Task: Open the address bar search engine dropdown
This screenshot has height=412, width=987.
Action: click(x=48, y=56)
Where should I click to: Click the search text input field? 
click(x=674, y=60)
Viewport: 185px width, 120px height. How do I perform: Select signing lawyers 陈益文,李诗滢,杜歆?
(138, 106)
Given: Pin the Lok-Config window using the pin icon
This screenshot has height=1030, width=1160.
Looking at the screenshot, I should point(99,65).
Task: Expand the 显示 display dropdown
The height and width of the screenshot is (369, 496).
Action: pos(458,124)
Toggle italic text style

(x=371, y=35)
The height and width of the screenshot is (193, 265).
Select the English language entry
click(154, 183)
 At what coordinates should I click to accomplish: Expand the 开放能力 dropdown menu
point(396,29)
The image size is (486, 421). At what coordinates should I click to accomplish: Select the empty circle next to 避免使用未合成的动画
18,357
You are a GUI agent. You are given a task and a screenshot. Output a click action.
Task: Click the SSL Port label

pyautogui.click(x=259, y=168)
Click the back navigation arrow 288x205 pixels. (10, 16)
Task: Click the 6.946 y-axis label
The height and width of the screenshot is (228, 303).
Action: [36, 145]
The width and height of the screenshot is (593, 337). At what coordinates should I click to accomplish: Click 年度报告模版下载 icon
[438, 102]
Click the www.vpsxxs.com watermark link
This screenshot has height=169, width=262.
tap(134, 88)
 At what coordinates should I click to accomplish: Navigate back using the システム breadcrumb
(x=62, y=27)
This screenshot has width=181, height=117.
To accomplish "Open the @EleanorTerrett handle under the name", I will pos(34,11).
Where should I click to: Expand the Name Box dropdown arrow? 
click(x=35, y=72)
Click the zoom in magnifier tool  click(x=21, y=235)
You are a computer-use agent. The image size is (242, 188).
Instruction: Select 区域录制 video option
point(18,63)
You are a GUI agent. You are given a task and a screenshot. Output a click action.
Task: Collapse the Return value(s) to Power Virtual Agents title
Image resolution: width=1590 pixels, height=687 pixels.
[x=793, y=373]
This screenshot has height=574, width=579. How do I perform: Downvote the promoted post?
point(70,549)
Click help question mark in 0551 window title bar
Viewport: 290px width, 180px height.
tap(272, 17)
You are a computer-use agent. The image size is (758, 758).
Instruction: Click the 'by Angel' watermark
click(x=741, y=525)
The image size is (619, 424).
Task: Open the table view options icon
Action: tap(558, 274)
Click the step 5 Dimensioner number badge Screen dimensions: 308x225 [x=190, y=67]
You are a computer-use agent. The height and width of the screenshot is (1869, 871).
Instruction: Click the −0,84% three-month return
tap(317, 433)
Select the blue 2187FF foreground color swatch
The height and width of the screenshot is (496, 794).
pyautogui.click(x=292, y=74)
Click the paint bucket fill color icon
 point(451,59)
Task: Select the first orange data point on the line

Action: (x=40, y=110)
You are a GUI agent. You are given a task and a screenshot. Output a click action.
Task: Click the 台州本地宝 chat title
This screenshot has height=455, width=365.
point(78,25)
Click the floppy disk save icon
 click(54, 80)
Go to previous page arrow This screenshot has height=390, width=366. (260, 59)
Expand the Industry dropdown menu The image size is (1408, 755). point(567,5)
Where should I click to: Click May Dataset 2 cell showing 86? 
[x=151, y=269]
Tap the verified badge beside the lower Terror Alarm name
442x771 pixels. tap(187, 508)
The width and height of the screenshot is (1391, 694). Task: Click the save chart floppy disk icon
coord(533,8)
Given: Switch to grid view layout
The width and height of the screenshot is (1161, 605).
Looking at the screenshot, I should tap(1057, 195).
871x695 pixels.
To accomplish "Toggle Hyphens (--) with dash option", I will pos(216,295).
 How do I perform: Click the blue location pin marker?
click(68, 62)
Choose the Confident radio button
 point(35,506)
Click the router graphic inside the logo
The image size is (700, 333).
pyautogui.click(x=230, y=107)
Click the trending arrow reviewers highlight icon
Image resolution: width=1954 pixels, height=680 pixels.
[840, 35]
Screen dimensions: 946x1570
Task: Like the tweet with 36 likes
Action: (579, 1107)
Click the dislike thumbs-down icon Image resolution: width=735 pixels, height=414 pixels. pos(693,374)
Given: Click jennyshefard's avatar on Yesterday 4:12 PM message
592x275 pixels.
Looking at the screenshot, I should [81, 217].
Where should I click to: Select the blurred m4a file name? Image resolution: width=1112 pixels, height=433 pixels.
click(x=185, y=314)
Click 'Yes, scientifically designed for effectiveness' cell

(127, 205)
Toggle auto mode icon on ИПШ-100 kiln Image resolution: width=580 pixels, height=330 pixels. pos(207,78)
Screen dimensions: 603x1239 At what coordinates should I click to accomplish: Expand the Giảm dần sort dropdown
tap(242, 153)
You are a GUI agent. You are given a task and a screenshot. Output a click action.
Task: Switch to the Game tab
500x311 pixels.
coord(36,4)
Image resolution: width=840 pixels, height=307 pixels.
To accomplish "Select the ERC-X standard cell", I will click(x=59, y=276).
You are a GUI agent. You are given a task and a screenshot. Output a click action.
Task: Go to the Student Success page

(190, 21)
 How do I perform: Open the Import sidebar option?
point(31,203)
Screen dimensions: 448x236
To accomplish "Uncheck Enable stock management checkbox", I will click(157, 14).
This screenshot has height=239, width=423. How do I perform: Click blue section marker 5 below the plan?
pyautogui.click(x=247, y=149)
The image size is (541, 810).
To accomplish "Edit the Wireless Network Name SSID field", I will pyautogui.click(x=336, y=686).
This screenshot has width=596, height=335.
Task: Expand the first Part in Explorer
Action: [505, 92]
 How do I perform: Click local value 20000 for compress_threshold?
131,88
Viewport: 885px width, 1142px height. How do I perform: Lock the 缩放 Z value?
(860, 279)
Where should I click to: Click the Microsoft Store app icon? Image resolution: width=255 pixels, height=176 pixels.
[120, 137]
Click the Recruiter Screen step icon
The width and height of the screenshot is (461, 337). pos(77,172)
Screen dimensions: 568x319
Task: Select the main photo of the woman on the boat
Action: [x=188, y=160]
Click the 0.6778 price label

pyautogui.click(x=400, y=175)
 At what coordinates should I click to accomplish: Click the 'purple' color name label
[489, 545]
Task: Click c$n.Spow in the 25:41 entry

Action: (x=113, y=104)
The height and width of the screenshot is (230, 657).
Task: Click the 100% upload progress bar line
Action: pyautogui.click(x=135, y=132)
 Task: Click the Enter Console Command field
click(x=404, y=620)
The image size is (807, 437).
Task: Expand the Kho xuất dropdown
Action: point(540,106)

• • •

**DIRECTIONS:** Lines of the material above that contain the string "Switch" must be counted; respond with the total alone.

**ANSWER FOR THE TASK:** 2